Server response to a failure

The server response to a failure event within the HA cluster was recorded. Time to recover from a

failure was used as a performance metric. Time was measured from the point when the fault was

injected in the server running the HA service (active) until the service was migrated and running on the

other server (passive).

 Server failure - simulated by introducing a kernel panic.

When the active server fails, the heartbeat between the two servers is interrupted. The passive

server waits for a defined period of time and then attempts to fence the active server. Once

fencing is successful, the passive server takes ownership of the cluster service. Clients cannot

access the data until the failover process is complete.

 Heartbeat link failure - simulated by disconnecting the private network link on the active server.

When the heartbeat link is removed from the active server, both servers detect the missing

heartbeat and attempt to fence each other. The active server is unable to fence the passive since

the missing link prevents it from communicating over the private network. The passive server

successfully fences the active server and takes ownership of the HA service.

 Public link failure - simulated by disconnecting the InfiniBand or 10 Gigabit Ethernet link on the

active server.

The HA service is configured to monitor this link. When the public network link is disconnected on

the active server, the cluster service stops on the active server and is relocated to the passive

server.

 Private switch failure - simulated by powering off the private network switch.

When the private switch fails, both servers detect the missing heartbeat from the other server and

attempt to fence each other. Fencing is unsuccessful because the network is unavailable and the

HA service continues to run on the active server.

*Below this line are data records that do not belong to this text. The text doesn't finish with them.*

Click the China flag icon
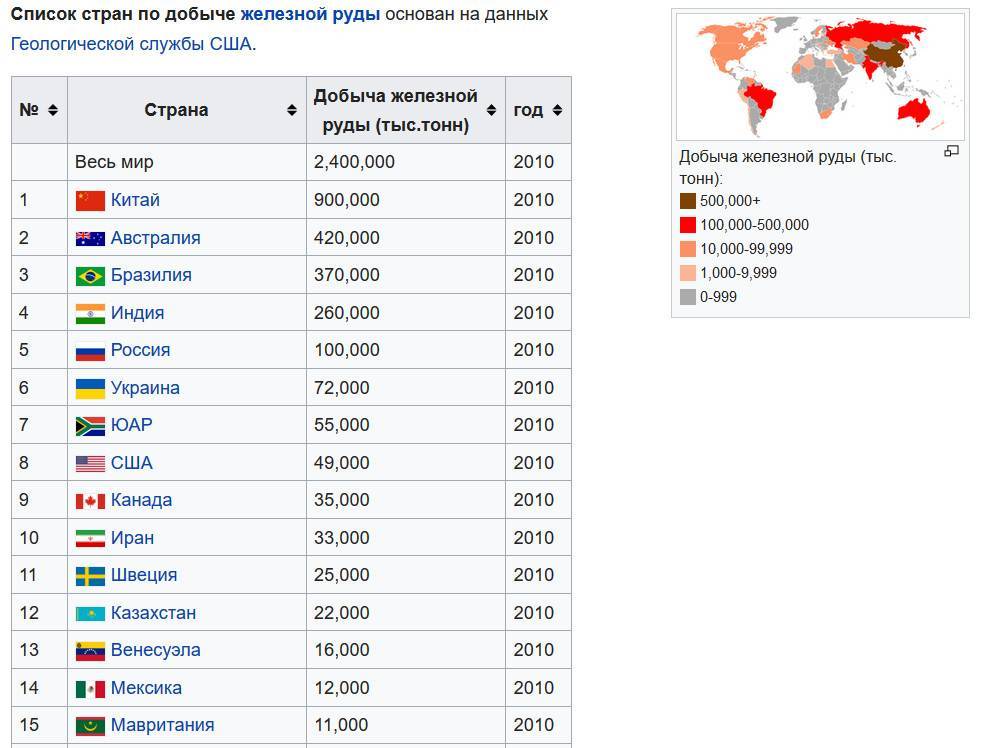Screen dimensions: 983x748 coord(90,200)
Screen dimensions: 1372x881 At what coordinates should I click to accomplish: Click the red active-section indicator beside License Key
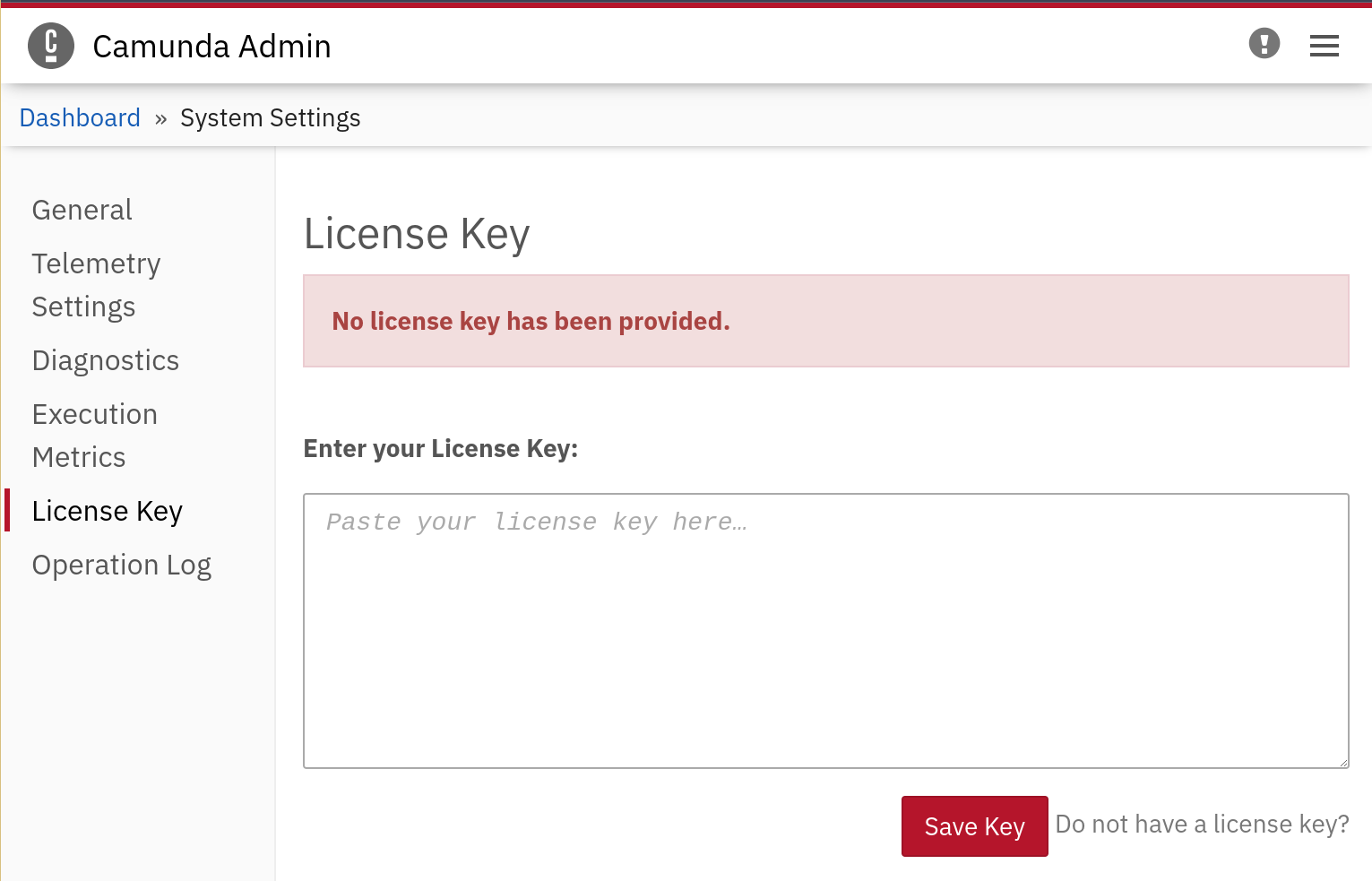[8, 511]

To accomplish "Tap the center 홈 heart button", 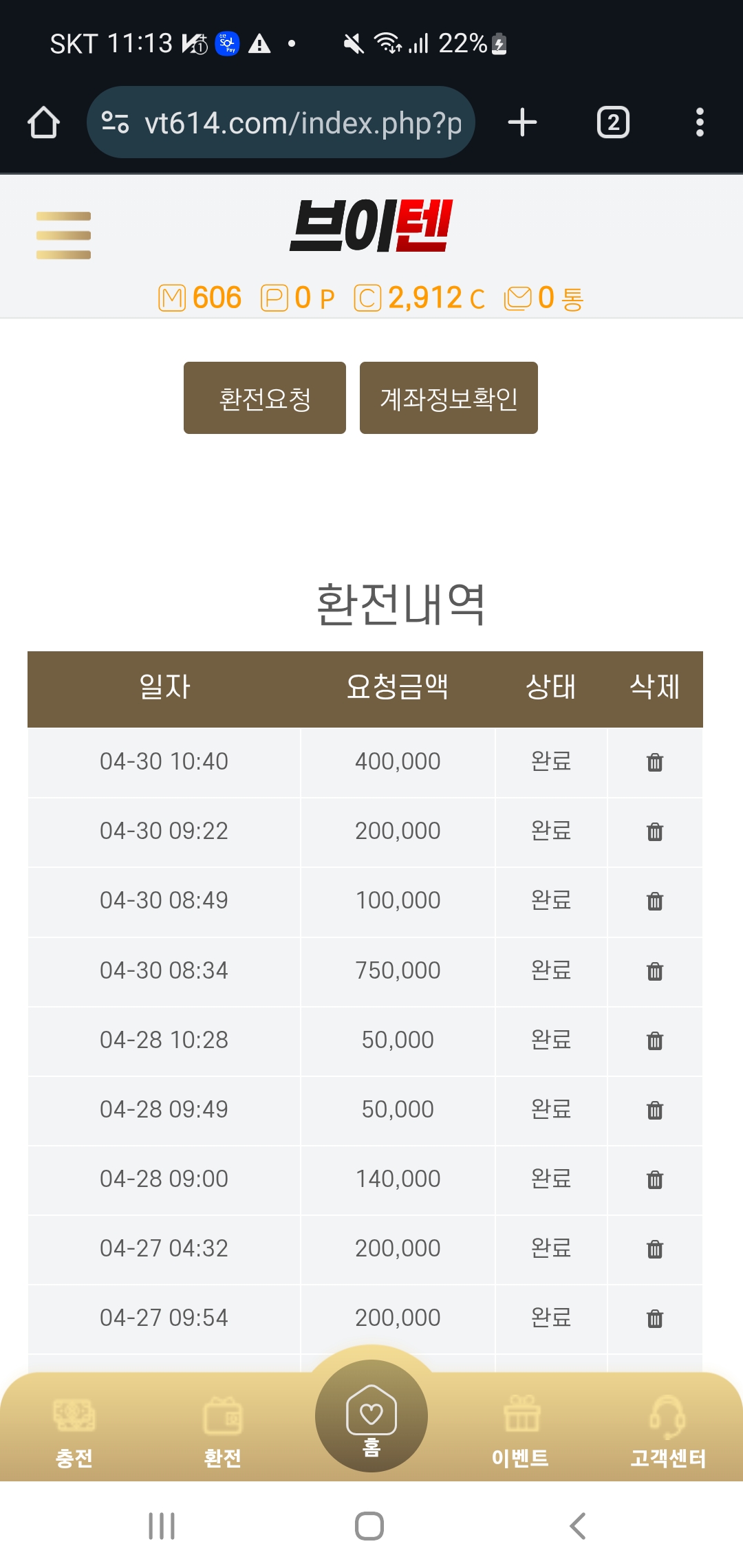I will (x=372, y=1415).
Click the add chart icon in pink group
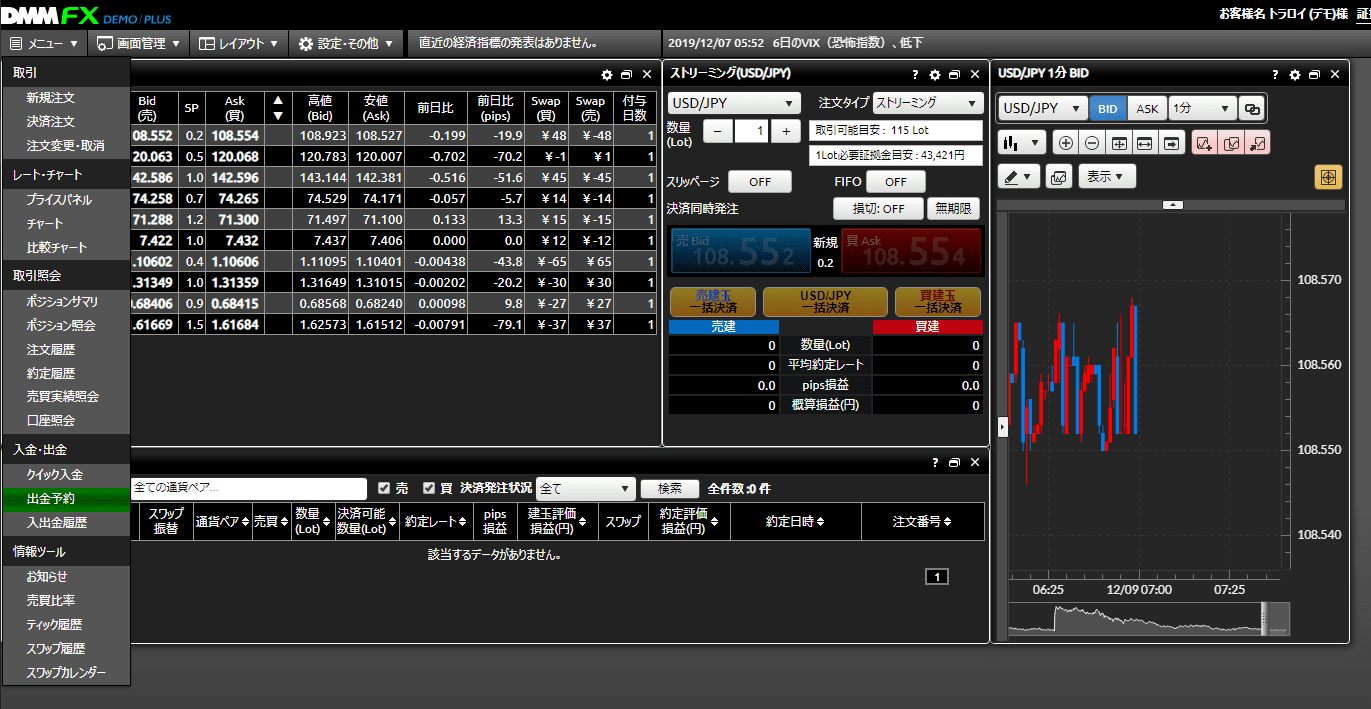The width and height of the screenshot is (1371, 709). pos(1204,143)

 Fence device failure - simulated by disconnecting the iDRAC cable from the server.

If the iDRAC on a server fails, the server is fenced using the network PDUs, which are defined as

secondary fence devices in the cluster configuration files.

 One SAS link failure - simulated by disconnecting one SAS link between the Dell PowerEdge R620

server and the Dell PowerVault MD3200 storage.

In the case where only one SAS link fails, the cluster service is not interrupted. Because there are

multiple paths from the server to the storage, a single SAS link failure does not break the data path

from the clients to the storage and does not trigger a cluster service failover.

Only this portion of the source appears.